2007年11月04日

外来魚対策 コクチバス

2007年(平成19年)10月5日(金曜日)の山形新聞2面政治・行政欄に、10月4日に行われた県議会予算特別委員会の総括質疑の記事が載りました。その中で、加藤国洋委員がブラックバスのなどの外来魚対策を問い、安孫子農林水産部長が応答しています。




山形県庁での外来魚対策担当部署は、環境でも土木でもなく農林水産部。つまり外来魚対策とは、水産業へ損害を与える害魚問題という捉え方であり、自然環境への悪影響を危惧してのものではないというスタンスのようです。ゆえに“ブラックバス等のリリース禁止”を県条例に制定する動きに繋がらないのだと推察します。

安孫子農林水産部長は『2004年以降122箇所の湖沼で、ブラックバスの生息を確認している』と答弁されていますが、行政の文言は厳密なので、河川生息は考慮していないということであり、この発言からも県の姿勢(方針)が窺い知れます。
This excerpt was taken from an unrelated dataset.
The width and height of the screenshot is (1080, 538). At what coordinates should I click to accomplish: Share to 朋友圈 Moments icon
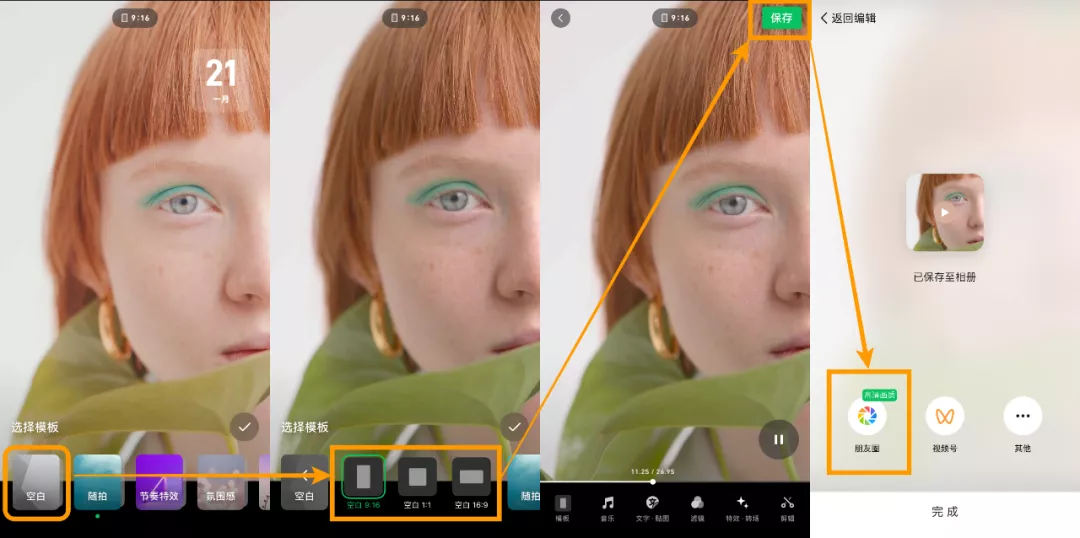867,416
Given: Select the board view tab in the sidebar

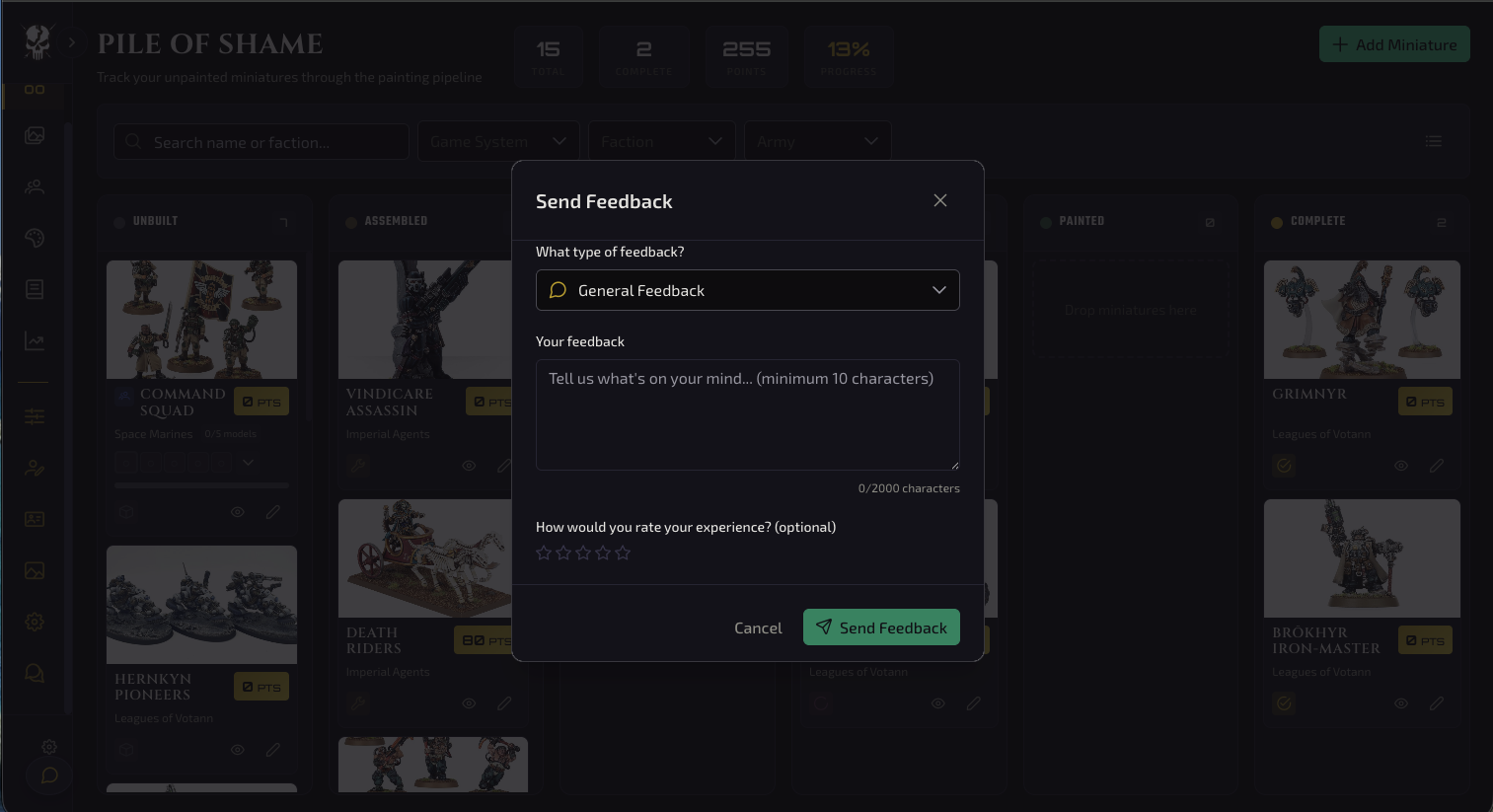Looking at the screenshot, I should tap(35, 89).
先日『内陸地方の某所に在る堤の下流の水路で、コクチバスを採捕した』というe-mailを画像添付でいただきました。上記画像の魚が、添付されたコクチバスの画像です。その方は、県立博物館で精査して確認してもらい内水面試験場へも連絡したそうですが、現場を見にくることもなく『行政からの動きがない』と嘆いておられました。

コクチバスはオオクチバス(ブラックバス)より泳力があり低水温にも適応するので、鮎やヤマメ、岩魚の生息域にも生息可能で、川や湖沼=淡水の全域で生息&繁殖します。もしコクチバスが最上川へ流出し、定着してまったら、山形県の魚サクラマス&鮭の稚魚を始め、観光資源でもある鮎は、コクチバスの格好の餌と化すでしょう。
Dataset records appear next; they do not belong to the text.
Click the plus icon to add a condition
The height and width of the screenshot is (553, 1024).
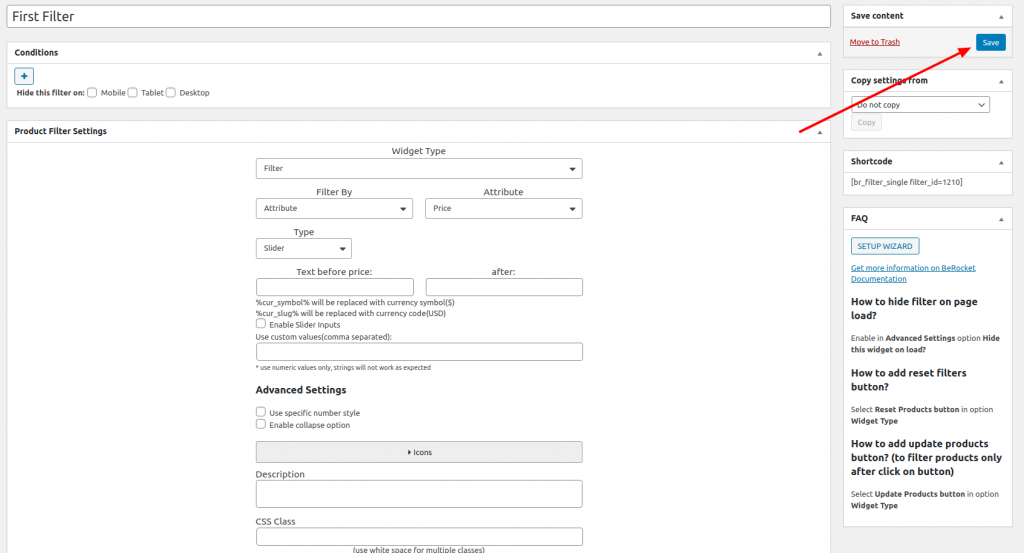click(x=24, y=76)
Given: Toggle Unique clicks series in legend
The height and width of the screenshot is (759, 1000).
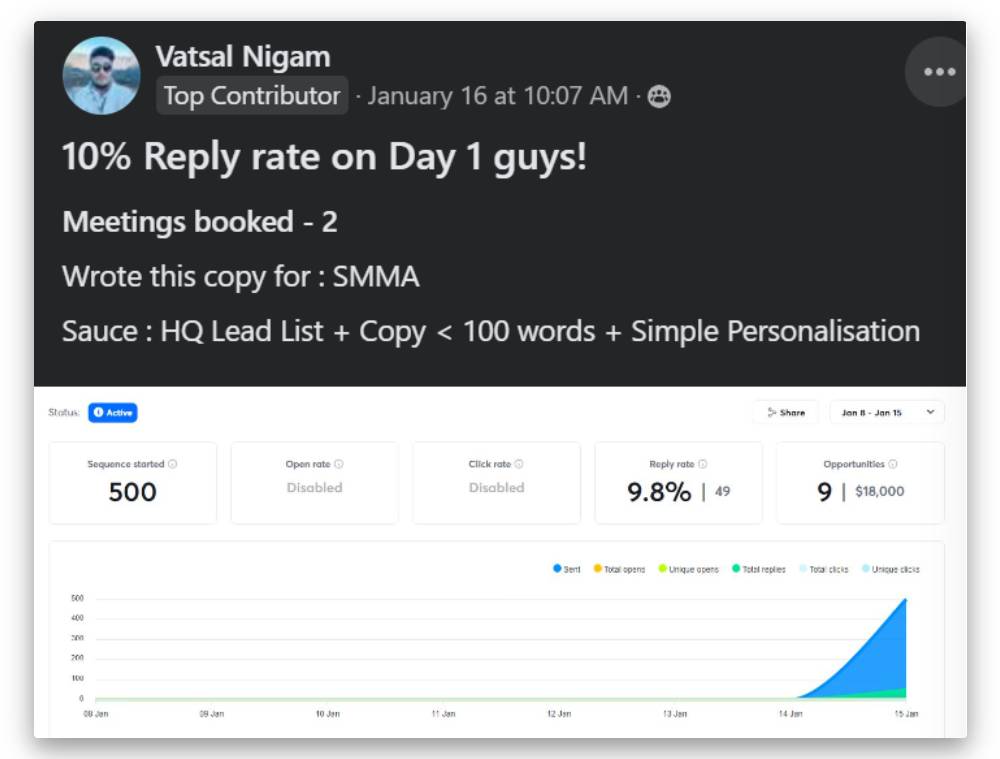Looking at the screenshot, I should coord(890,569).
そんな事は専門家として県立博物館や内水面試験場は百も承知のはずなのに、場所を示されながら確認へ出向かいというのは、危機意識の欠落、職務怠慢、遣る気が無いとしか言いようがありません。ま、「農林水産部の仕事ではない」ということで、『管轄外の事案であり、職務怠慢、遣る気が無いということは当てはまらない』と言うことも確かなんですけどね。
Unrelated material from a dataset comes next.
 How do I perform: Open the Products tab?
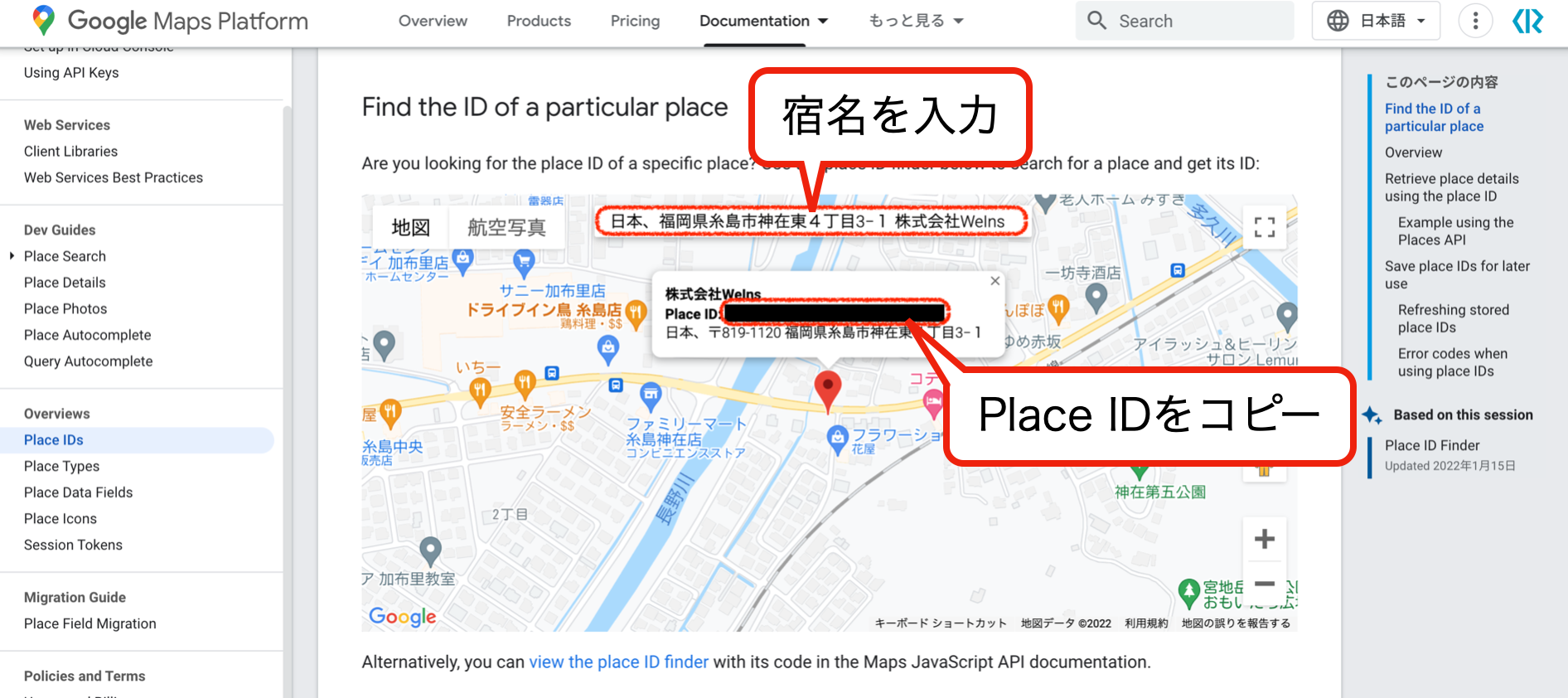coord(539,21)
観光は水産ではありませんが、豊かな漁場は観光に繋がります。つまり外来魚は農林水産部だけの問題では納まらないのです。オオクチバス・コクチバスをこれ以上拡散させない為にも、“ブラックバス等のリリース禁止”の県条例制定を熱望しています。

内水面の各漁協および内水面漁協連合も、積極的に働きかけてほしいものです。